If they want a Reiki day, I give that to them. I have a Reiki chef if somebody wants to have wholesome soul food. I also have partnerships with really healthy restaurants that I’m grateful that I work with in the area to be like, Why don’t you order this healthy option? Because I want them to understand their human vessel, because they’re only locked into their music mind. 

I had to learn that rest equals reward and I’ve had to learn to balance that. I also love to be in the studio. I love to make music. I wish I had more time to be creative. I wish I could make more time.
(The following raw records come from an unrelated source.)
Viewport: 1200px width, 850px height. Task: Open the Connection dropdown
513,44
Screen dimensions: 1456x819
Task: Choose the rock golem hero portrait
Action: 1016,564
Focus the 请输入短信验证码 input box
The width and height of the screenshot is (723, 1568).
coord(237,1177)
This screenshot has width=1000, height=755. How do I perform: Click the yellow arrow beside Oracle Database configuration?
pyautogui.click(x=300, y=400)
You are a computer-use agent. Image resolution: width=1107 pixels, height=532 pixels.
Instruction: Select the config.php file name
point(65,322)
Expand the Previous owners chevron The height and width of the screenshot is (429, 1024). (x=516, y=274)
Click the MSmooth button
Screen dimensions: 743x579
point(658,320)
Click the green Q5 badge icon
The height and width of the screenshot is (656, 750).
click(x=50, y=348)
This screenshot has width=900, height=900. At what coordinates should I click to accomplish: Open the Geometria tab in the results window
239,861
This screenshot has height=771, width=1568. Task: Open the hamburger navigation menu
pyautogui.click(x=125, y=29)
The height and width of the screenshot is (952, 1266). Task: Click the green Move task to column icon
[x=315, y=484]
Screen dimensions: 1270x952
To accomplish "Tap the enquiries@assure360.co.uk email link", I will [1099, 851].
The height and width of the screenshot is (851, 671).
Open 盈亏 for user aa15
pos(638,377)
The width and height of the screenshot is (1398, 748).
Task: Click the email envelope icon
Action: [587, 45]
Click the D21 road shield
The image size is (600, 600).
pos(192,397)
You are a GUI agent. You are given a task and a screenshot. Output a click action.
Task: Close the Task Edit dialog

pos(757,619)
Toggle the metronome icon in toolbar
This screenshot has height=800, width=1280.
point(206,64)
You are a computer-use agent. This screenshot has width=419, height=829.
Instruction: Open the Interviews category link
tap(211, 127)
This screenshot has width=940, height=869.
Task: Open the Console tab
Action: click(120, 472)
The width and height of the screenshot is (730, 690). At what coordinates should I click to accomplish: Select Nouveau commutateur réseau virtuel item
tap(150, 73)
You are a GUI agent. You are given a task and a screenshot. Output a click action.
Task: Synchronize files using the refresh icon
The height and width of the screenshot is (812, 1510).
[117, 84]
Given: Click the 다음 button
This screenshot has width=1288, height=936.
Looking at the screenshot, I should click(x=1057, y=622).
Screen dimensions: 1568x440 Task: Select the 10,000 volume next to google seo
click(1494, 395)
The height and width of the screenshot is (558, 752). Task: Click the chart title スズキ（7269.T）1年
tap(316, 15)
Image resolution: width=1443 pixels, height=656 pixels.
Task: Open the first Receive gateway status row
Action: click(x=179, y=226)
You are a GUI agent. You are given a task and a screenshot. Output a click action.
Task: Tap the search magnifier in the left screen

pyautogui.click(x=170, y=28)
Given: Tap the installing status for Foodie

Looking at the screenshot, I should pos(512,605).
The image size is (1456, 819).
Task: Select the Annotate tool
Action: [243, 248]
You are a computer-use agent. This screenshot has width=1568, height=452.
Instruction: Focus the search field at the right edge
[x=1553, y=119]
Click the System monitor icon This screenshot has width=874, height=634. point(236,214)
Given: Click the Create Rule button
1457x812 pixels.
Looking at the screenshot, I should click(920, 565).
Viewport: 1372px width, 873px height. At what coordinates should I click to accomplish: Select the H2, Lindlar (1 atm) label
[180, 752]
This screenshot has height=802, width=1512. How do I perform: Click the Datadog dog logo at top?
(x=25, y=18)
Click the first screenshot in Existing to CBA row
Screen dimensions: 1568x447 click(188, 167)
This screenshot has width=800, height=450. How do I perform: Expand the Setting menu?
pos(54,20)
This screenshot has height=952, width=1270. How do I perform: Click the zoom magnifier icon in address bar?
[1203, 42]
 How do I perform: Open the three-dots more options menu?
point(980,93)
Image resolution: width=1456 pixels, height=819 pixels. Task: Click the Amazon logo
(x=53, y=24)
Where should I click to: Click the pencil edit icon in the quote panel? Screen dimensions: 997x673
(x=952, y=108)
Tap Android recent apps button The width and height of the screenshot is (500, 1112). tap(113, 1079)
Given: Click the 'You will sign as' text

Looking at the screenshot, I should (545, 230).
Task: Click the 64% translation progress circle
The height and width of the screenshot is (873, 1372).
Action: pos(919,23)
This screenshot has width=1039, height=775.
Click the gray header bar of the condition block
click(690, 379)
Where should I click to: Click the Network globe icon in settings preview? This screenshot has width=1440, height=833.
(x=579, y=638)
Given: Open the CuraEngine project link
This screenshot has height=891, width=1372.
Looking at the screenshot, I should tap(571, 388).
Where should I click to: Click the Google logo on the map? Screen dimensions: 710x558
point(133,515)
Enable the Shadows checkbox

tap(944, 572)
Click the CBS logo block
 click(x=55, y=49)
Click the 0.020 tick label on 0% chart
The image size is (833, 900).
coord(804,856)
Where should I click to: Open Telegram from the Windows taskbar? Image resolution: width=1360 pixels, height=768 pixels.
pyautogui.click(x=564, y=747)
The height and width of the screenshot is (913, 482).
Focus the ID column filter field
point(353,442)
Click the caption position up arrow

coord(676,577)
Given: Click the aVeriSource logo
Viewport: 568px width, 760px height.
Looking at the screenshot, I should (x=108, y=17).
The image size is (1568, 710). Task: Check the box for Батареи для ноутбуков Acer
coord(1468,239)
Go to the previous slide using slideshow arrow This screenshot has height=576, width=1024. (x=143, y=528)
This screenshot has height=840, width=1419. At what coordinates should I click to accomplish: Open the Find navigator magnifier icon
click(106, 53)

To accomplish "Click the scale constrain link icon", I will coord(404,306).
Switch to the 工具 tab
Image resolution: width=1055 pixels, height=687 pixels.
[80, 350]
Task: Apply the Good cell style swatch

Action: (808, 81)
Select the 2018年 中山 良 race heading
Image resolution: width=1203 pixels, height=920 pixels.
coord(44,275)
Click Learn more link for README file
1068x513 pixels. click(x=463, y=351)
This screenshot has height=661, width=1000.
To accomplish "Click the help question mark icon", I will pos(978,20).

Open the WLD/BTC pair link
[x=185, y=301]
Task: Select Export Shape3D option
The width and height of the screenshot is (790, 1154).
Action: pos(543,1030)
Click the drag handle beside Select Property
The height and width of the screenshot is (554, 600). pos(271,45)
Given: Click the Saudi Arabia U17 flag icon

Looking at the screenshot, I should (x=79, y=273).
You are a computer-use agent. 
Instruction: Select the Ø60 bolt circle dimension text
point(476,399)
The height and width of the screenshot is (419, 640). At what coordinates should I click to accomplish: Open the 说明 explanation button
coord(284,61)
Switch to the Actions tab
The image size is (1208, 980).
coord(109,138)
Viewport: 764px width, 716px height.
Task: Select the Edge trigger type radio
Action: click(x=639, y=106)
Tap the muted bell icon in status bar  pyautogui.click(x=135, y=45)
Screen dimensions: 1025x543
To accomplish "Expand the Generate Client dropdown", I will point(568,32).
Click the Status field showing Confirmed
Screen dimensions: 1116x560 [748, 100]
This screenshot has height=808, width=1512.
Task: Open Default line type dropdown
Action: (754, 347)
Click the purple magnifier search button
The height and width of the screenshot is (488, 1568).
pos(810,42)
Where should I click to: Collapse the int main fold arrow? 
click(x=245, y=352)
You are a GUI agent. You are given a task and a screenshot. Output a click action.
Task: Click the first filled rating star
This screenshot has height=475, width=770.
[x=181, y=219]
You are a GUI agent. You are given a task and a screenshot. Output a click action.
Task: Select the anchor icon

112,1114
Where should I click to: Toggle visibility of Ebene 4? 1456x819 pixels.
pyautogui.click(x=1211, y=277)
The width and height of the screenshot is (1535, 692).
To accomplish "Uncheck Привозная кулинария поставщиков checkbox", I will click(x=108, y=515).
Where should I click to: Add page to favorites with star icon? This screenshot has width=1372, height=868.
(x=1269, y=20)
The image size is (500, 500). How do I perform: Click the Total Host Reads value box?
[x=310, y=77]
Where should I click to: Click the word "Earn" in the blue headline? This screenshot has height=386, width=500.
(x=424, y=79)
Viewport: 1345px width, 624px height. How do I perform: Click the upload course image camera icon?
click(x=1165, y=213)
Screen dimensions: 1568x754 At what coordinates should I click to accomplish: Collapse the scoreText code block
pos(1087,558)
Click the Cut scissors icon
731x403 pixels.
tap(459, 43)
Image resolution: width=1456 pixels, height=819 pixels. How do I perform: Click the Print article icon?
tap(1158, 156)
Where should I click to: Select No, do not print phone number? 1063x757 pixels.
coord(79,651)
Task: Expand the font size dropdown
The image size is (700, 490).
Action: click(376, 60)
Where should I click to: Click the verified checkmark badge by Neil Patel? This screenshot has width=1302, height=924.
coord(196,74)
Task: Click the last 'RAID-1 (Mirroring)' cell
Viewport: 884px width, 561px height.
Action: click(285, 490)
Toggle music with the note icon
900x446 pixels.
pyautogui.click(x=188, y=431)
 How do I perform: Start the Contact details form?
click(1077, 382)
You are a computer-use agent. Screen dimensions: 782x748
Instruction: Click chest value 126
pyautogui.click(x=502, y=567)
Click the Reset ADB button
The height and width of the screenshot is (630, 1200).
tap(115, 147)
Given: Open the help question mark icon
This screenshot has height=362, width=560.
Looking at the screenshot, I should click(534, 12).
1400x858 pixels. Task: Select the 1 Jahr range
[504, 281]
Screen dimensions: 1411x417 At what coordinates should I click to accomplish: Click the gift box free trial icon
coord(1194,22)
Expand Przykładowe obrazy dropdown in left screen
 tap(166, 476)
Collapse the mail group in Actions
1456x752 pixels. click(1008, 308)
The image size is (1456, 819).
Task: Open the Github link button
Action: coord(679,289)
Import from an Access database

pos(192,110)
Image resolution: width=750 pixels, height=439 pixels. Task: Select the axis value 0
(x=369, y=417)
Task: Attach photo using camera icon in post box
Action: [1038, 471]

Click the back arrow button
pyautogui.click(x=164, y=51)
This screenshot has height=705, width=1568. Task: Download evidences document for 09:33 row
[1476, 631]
I’ll be in here in a session, then I’ll be doing a couple of Reiki sessions a day, then it’s admin work, making sure the business is running, doing events in and outside of here, helping other people partner together and helping them just see how important this work is.

Reiki is an energy that has built up for as many years as you’ve been on this planet, and there’s so much wisdom, but there’s also so much trauma and wounds and healing that live within our body from trauma. So for me, it is being able to clear the blockages and the channels energetically with non-touch therapy and also being able to cut back. It’s really just allowing yourself to release all this energy that’s stuck in the body.

To heal the world and really embrace and enhance the mental health of the industry is my mission. And it’s also my goal for the music industry, in addition to the sports industry and the wellness community, because I’ve been in wellness for over a decade in Miami and beyond.

I just feel like there’s so much room for our industry to bring in meditation and healing and self-awareness. I know we can all adapt and transmute differently once the gate is open to do that. We have to heal the world. This is all I want to do in my lifetime. Me being of service for this lifetime is healing the world, helping bring in this wellness industry, helping heal and raise the mental health of our industry.